ÇİN’İN “KUŞAK VE YOL”U ABD’NİN MARSHALL PLANI MI?

“Çin’in Kuşak ve Yol’u ABD’nin Marshall Planı mı?” sorusuyla başlayalım. Her şeyden evvel ABD’nin ve Çin’in dış politikada aynı öncelikleri taşıdığını iddia etmek mümkün değil. Hele hele Çin’in Kuşak ve Yol’unu ABD’nin İkinci Dünya Savaşı sonrası uyguladığı Marshall Planı’nın yeni bir versiyonu gibi sunmak kesinlikle doğru değil.

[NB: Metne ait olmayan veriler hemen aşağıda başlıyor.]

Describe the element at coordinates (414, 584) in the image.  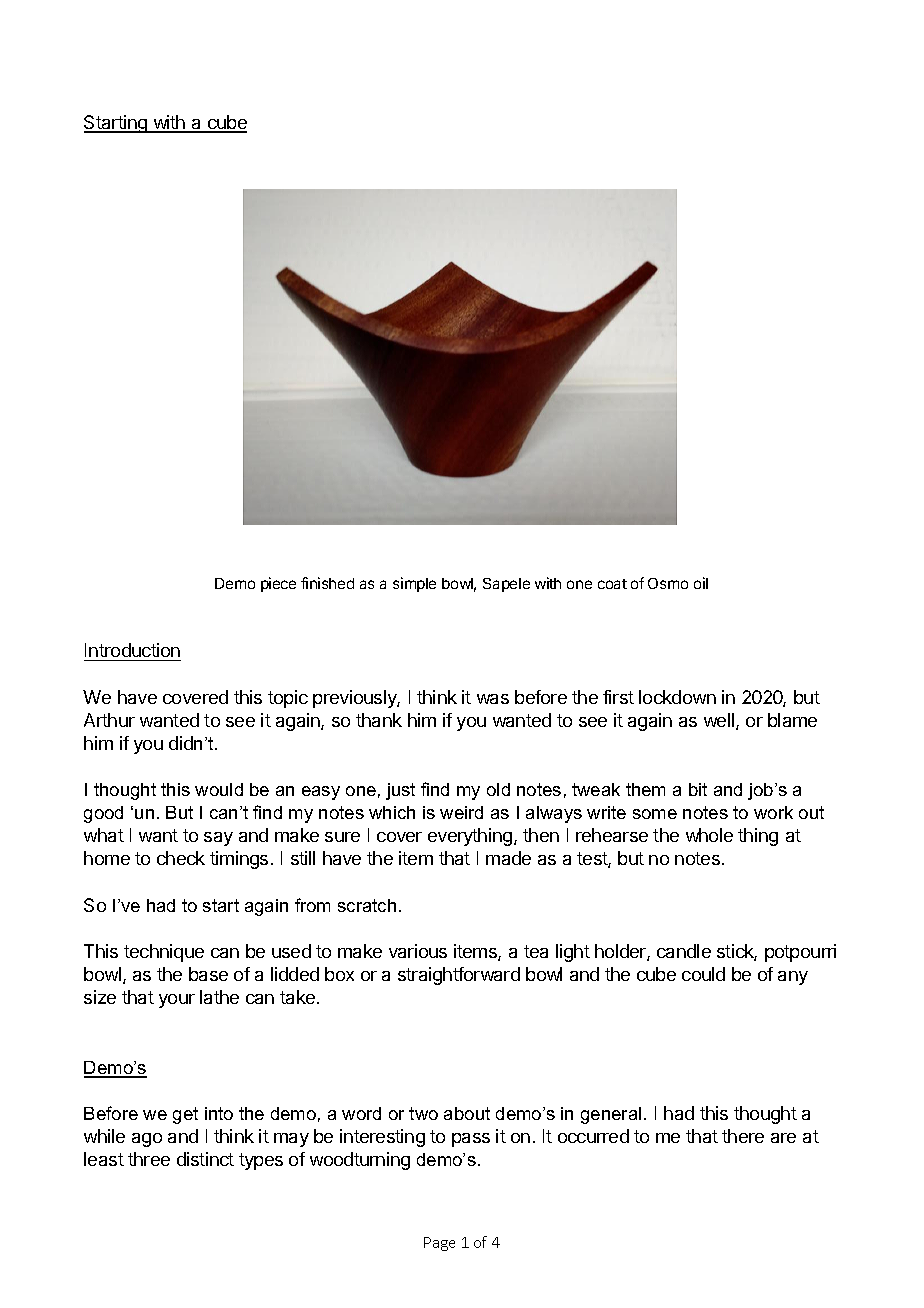
I see `simple` at that location.
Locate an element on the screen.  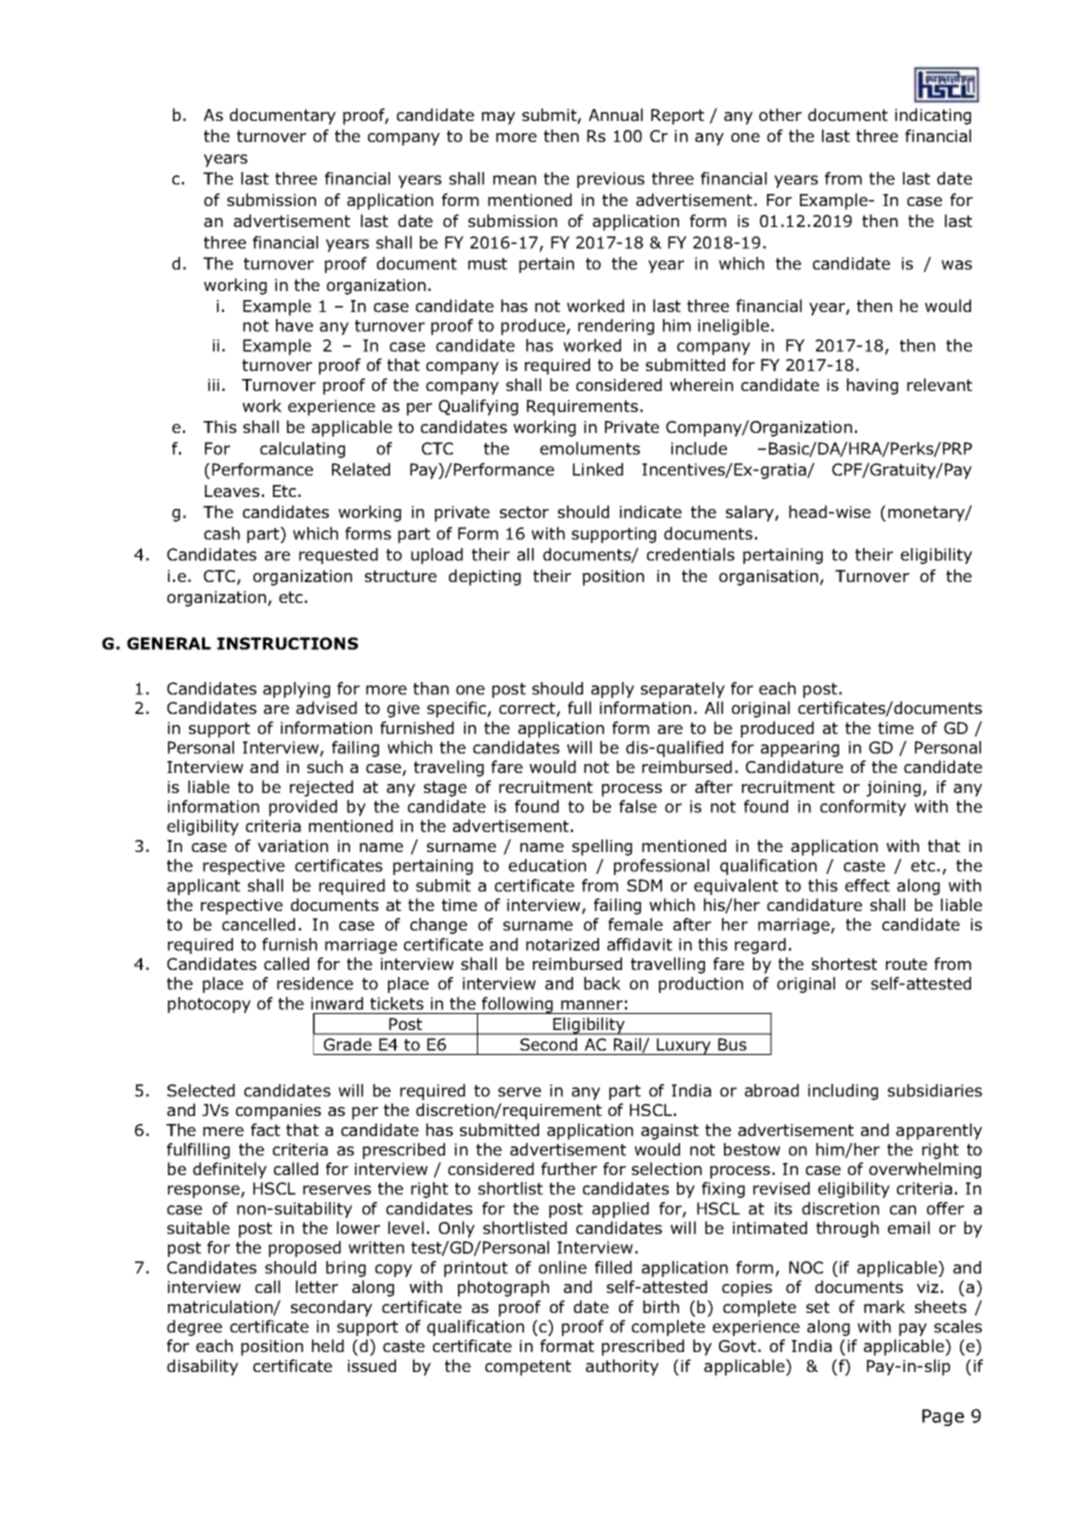
mark is located at coordinates (884, 1306).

ABD’nin ve Çin’in dış politika uygulamasında görülen en temel fark ABD’nin güvenlik odaklı yaklaşımına karşın Çin’in ekonomi politikalarını önceleyen bir yaklaşım sergilemesidir. Ekonomi-politik yaklaşımda ekonomi ve güvenlik ilişkisini birbirinden ayırmak kolay değildir. Ancak ABD ve Çin’in farklı uluslararası ekonomipolitik yaklaşımlara sahip olduğu da bir gerçek.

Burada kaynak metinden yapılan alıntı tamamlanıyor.